(New York) - The government of Vietnam has stepped up its campaign of repression of indigenous Montagnard Christians, Human Rights Watch said today. The rights organization called on Vietnam to cease arrests, harassment and arbitrary detentions of individuals based on their religious or political views.
"There's been no let-up in the persecution of the Montagnards," said Mike Jendrzejczyk, Washington director of the Asia Division of Human Rights Watch. "While the Vietnamese government has acknowledged that it has made some mistakes in dealing with the unrest in the Central Highlands, it needs to back words up with action and cease the serious human rights violations there."
At least 30 Montagnards have been arrested in the Central Highlands since June. Targeted in the latest crackdown have been Protestant church leaders, land rights advocates, and individuals suspected of guiding asylum seekers to Cambodia. Dozens of Montagnards have gone into hiding, with current whereabouts unknown.
The unrest in the Central Highlands began in early 2001, when thousands of indigenous highlanders, collectively known as Montagnards, conducted peaceful demonstrations calling for greater land rights and religious freedom. In the aftermath of the demonstrations, Vietnamese officials sent thousands of police and soldiers into the region, where they arrested dozens of Montagnards. Approximately 1,000 Montagnards fled to Cambodia to seek asylum.
The latest crackdown in the Central Highlands began in June, when local authorities in Vietnam arrested at least 11 Montagnards. This was followed by a second round of at least 20 arrests in late August and September, when Vietnamese state media reported the possibility of renewed unrest and protests in the Central Highlands. The reasons for the arrests, the charges, and the place of detention of the majority of those arrested have not been made public.
Since early August, between 10 and 30 police have been posted per village in many districts in Gia Lai and Dak Lak provinces, often in the homes of church leaders or suspected land rights activists. Telephone lines have been cut. Authorities continue to
break up religious gatherings in the name of security, while pressuring Montagnards to sign loyalty oaths renouncing politics and religion.
Montagnard Christian pastors and elders have been singled out for increased surveillance and warned not to travel unless they have advance written permission. Gatherings of villagers for worship, weddings and funerals continue to be largely forbidden by local authorities.

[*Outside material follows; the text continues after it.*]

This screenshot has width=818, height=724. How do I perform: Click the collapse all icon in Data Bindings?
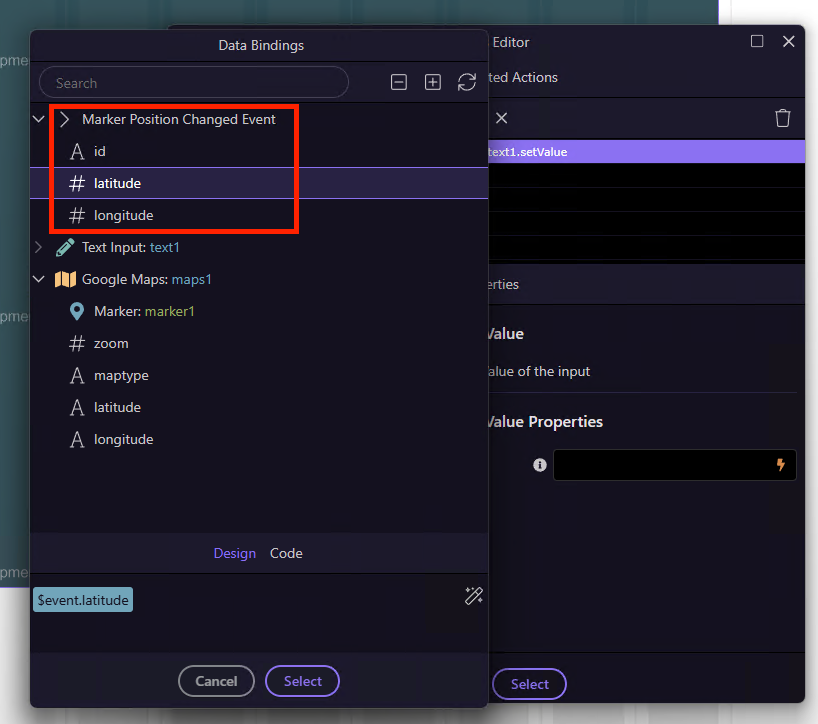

"We urge diplomats, journalists, and aid groups to make urgent inquiries about the arrests with government officials in Hanoi, who should open up access to the Central Highlands to U.N. monitors and independent observers," said Jendrzejczyk.
Other recent incidents of repression of Montagnard Christians in Vietnam's Central Highlands include:
In late April, district authorities in Krong Pac district, Dak Lak began summoning a minority church leader for interrogation, accusing him of violating the government's Decree on Religion. They ordered him to disband his church, and threatened him with arrest if he continued to hold church services in his home.

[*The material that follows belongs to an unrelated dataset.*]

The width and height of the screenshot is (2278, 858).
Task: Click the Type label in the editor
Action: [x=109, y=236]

Also in April, local authorities cut the electricity of several Ede Christian families in Ea Trol Commune, Phu Yen province, stating in a written order that they were implementing an order by the Party and the government to cut the electricity of Christians.
On May 6, district police and soldiers searched the home of a church leader in Krong Pac district, Dak Lak, confiscating 273 Christian books and bibles. The search warrant stated that the church leader had stored literature which has the purpose of resisting and overthrowing the government of the Socialist Republic of Vietnam. The church leader was summoned for numerous interrogation sessions over the next month and accused of violating the government's Decree on Religion.
Minority land continues to be confiscated. In one incident on April 11, a Montagnard Christian in Buon Ea Sup, Dak Lak resisted the plowing over of his land. He was bound and gagged by a local gang, including government officials.
On June 16, nine Montagnards were arrested in Dak Lak province and sent to the provincial prison in Buon Ma Thuot. Two other Montagnards were arrested in June in Cu Se district, Gia Lai and sent to T-20 prison in Pleiku.
In July, four Jarai were arrested in Breng I, Breng II and Cu A villages in Gia Lai province, near the Cambodian border, and in Cu Se district, Gia Lai.
In late August, three Montagnards were detained and beaten by police in Dak Doa district, Gia Lai. They subsequently went into hiding upon their release.
From August 18 through early September, at least 18 Montagnards were arrested in Dak Lak province, most of whose whereabouts are currently unknown, other than three who are known to have been sent to the provincial prison in Buon Ma Thuot.